• Clinical science

Complete spinal cord injury


Complete spinal cord injury is the complete sensory and motor loss below the site of spinal cord injury following acute or chronic destruction, compression, or ischemia of the spinal cord. Initially, this may present as spinal shock, which is an acute physiological loss or depression of spinal cord function. It presents as a flaccid areflexic paralysis below the level of the injury with autonomic features (e.g., hypotension and bradycardia). After some days to weeks the spinal shock wears off and a complete spinal cord injury may remain. It presents with spastic paresis, hyperreflexia, and continued sensory loss. Acute stabilization, a thorough neurological examination, and imaging is required for adequate diagnosis. Treatment involves acute care (e.g., analgesia, urinary catheterization) and definitive treatment (bracing or surgery). Symptomatic treatment, assistant devices, and physical therapy can improve mobility and quality of daily life. Less than five percent of cases fully recover after complete spinal cord injury.

Spinal shock

  • Definition: : acute physiological loss or depression of spinal cord function ; (loss of all sensorimotor functions below the level of injury) that lasts several hours to weeks following a spinal cord injury
  • Etiology: Traumatic spinal cord injury
  • Pathophysiology
    • Damaged neurons
    • → loss of intracellular potassium into the extracellular space
    • → hyperpolarized neurons
    • → poor axonal transmission and transient physiologic reflex depression
  • Clinical features
    • Flaccid areflexic paralysis
      • Paraplegia or tetraplegia, if cervical cord is involved (in ∼ 50% of cases in the US)
      • Sensory disturbances: analgesia and anesthesia
      • Areflexia: absence of the proprioceptive and polysynaptic reflexes (e.g., abdominal reflex)
      • Loss of bladder control: urine retention, bladder distention, and dribbling incontinence
      • Loss of bowel control: paralytic ileus
      • Impaired breathing
    • Hypotension and bradycardia
    • Absent bulbocavernosus reflex → incontinence
    • Male patients might develop priapism
    • After 48–72 hours: spasticity, hyperreflexia, and clonus
  • Diagnostics and treatment: see evaluation and diagnosis of spinal cord injury
  • Prognosis
    • Usually reversible, it is difficult to predict the outcome and remaining disabilities in this acute phase.
    • Poor, if transition to complete spinal cord injury occurs
    • Better, if transition to incomplete spinal cord syndrome occurs

If a spinal injury is suspected (trauma to the neck or back), the affected patient should be moved with extreme care to avoid further damage to the spine!
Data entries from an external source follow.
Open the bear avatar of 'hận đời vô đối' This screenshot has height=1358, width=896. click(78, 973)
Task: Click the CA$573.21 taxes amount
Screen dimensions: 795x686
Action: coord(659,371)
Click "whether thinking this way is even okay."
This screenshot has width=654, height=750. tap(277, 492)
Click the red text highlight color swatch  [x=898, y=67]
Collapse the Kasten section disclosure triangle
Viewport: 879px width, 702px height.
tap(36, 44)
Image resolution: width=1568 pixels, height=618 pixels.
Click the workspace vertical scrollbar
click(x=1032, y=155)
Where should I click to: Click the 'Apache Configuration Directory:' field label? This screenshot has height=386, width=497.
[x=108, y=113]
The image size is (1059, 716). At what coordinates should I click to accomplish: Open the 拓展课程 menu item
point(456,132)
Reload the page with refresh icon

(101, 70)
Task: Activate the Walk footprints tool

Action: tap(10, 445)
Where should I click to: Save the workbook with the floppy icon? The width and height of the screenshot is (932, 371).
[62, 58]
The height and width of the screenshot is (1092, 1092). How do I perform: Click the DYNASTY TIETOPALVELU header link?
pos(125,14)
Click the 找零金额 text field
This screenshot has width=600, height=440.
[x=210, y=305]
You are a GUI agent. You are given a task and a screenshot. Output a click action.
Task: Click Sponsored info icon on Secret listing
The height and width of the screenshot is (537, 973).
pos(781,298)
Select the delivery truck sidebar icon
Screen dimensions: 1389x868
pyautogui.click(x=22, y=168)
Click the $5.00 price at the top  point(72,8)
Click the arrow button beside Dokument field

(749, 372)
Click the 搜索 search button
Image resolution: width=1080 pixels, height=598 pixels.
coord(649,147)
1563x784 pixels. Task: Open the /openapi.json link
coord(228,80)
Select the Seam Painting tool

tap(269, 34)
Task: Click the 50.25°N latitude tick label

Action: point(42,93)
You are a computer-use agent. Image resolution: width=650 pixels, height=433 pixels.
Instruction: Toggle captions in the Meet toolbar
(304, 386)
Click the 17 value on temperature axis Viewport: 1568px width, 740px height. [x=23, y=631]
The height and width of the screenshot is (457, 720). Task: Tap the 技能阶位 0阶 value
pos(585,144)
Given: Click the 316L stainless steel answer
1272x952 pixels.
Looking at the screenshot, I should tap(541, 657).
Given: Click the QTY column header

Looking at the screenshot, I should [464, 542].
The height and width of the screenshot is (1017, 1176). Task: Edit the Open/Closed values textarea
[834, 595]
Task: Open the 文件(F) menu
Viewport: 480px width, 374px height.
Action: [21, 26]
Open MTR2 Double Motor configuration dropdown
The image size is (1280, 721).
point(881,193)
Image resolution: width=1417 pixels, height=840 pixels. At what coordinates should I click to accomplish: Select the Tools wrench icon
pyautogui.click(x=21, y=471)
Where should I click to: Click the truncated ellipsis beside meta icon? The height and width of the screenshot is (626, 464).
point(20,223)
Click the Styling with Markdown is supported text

Complete spinal cord injury


  • Complete bilateral loss of sensation or motor function below a spinal cord injury lesion.


  • ∼ 25% of annual spinal cord injuries in the US



  • Acute or chronic spinal cord injury (e.g., fracture, dislocation, or penetrating injury)
  • → destruction (e.g., trauma), compression (e.g., hematoma), or ischemia (e.g., injured spinal arteries) of spinal cord
  • → incomplete or complete spinal cord injury

Clinical features

  • Symptoms of complete spinal cord injury occur 6-8 weeks after spinal shock has worn off.
  • Spared sensory levels above lesion
  • Reduced sensation next to caudal level
  • Bilaterally absent sensory and motor function below the lesion (including lowest sacral segments S4–S5)

Evaluation and diagnosis of spinal cord injuries

  • Stabilize patient
    • ABCDE approach (airway, breathing, circulation, disability, and exposure) in the field
    • Stabilize spine
      • Log-rolling of patient
      • Backboard for transfer
      • Rigid cervical collar
  • Neurological exam:
  • Imaging
    • Complete spinal imaging (cervical, thoracic, lumbar): plain x-rays or CT, if available
      • CT is superior than MRI for imaging fractures of the vertebrae
    • MRI: can provide further information on extent of ligamentous/disc injuries, spinal cord pathology, or epidural hematoma

Management of spinal cord injuries


  • Early mortality: 4–20%
  • < 5% chance of recovery
  • In complete thoracic and lumbar injury, up to ∼ 8% of patients can still walk with the assistance of special devices.
  • Leading causes of death are pneumonia, pulmonary embolism, and suicide.
  • Prevention: Avoid risk-taking behavior (e.g., diving head first into shallow water or drunk diving) and implement safety precautions in high-risk occupations

In acute spinal cord injury (spinal shock), flaccid paralysis and a complete absence of reflexes occur below the injury. A change in symptoms occurs after a period of 6–8 weeks and includes spastic paralysis, recurrence of proprioceptive reflexes as hyperreflexia, and the presence of pathological reflexes (e.g., plantar reflex)!